Can we protect encapsulation principle being break from reflection? Is there any API through which we can protect encapsulation from reflection ?
Technically, yes. A quick search on SO gives an example of preventing Reflection: https://stackoverflow.com/a/770672/2372767. However saying,
Reflection breaks the Encapsulation principle...
implies a misunderstanding of the principle. The point of Encapsulation is not to protect your code from malicious other code, or protect your implementation, or even create some level of security.
When you make an interface (class, module, object, etc.) with public and private methods, you're actually making two interfaces: one that is easy to use, and one that isn't. Essentially, when you make something private, what you're really saying is "this is part of the messy, complicated details of getting something done, and it may be dangerous to call this directly."
The point I want to drive home is this: your private interface is still an interface, and should be treated with the same care as your public methods. While you should never encourage another programmer to use private members, you don't know when someone else is going to need to use one of those messy, complicated steps.

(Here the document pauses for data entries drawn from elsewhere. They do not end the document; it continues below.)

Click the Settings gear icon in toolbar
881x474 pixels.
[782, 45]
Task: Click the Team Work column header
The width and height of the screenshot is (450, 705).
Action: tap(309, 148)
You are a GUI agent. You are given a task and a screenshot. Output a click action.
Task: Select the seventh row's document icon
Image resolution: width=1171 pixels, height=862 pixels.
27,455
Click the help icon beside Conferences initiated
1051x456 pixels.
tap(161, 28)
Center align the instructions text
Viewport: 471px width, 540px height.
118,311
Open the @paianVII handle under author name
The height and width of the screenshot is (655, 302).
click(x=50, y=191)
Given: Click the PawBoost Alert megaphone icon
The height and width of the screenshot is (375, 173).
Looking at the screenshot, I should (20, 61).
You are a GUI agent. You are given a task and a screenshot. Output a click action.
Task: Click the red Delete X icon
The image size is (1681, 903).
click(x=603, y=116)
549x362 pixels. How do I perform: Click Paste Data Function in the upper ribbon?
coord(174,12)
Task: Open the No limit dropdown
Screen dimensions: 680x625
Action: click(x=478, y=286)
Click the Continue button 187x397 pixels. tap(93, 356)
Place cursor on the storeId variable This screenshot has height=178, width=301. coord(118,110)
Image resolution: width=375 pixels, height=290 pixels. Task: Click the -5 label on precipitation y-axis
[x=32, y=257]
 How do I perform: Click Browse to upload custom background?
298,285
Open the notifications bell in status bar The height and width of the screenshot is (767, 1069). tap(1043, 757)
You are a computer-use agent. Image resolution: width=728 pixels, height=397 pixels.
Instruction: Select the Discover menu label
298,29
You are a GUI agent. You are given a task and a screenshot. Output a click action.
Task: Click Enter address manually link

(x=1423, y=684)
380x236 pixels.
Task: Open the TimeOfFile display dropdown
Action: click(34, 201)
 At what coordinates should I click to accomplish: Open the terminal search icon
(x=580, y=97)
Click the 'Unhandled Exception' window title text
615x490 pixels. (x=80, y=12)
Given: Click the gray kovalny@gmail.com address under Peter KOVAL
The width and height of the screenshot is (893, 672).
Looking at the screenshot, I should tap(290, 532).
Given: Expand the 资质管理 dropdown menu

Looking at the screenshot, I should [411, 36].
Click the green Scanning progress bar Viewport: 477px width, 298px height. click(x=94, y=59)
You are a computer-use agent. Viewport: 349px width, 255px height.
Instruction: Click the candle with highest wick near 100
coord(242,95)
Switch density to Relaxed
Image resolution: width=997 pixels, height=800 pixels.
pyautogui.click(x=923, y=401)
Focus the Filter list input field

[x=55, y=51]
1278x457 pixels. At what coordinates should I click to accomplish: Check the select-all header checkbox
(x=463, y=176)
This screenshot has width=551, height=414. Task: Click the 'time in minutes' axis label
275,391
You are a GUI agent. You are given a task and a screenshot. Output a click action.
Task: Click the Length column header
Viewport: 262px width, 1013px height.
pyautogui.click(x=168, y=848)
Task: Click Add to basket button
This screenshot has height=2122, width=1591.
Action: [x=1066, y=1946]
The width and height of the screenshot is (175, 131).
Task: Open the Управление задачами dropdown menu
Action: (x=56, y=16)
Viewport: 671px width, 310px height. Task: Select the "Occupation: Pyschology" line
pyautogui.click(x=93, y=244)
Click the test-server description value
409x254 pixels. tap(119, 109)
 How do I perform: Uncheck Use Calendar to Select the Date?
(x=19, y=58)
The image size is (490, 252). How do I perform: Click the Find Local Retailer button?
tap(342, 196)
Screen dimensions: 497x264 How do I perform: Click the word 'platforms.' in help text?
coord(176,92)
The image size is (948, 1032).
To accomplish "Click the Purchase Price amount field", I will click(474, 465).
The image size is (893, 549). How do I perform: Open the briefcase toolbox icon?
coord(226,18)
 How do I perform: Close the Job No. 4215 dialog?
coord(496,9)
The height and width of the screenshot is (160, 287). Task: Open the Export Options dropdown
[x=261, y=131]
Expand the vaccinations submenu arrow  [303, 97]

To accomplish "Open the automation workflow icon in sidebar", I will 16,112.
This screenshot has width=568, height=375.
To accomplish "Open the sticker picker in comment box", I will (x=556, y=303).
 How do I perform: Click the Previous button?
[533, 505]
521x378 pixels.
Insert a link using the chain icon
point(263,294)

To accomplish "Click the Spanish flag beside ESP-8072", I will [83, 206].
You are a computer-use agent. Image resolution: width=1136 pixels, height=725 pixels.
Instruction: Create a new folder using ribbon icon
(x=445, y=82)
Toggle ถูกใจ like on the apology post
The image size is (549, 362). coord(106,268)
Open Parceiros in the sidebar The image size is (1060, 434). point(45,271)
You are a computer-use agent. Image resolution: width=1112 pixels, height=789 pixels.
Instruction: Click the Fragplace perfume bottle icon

As other users have mentioned, there are other ways to get a private class members. Reflection is an easy-to-use API to accomplish the same task.
On of many definitions of encapsulations says this A language mechanism for restricting access to some of the object's components. You use this mechanism while you design your application. It was never a task for it to secure the application anyway. Therefore you may not use this concept as a secure mechanism and you for sure may not claim that Reflection brakes it. Only developer may brake the reflection by leaving something not encapsulated.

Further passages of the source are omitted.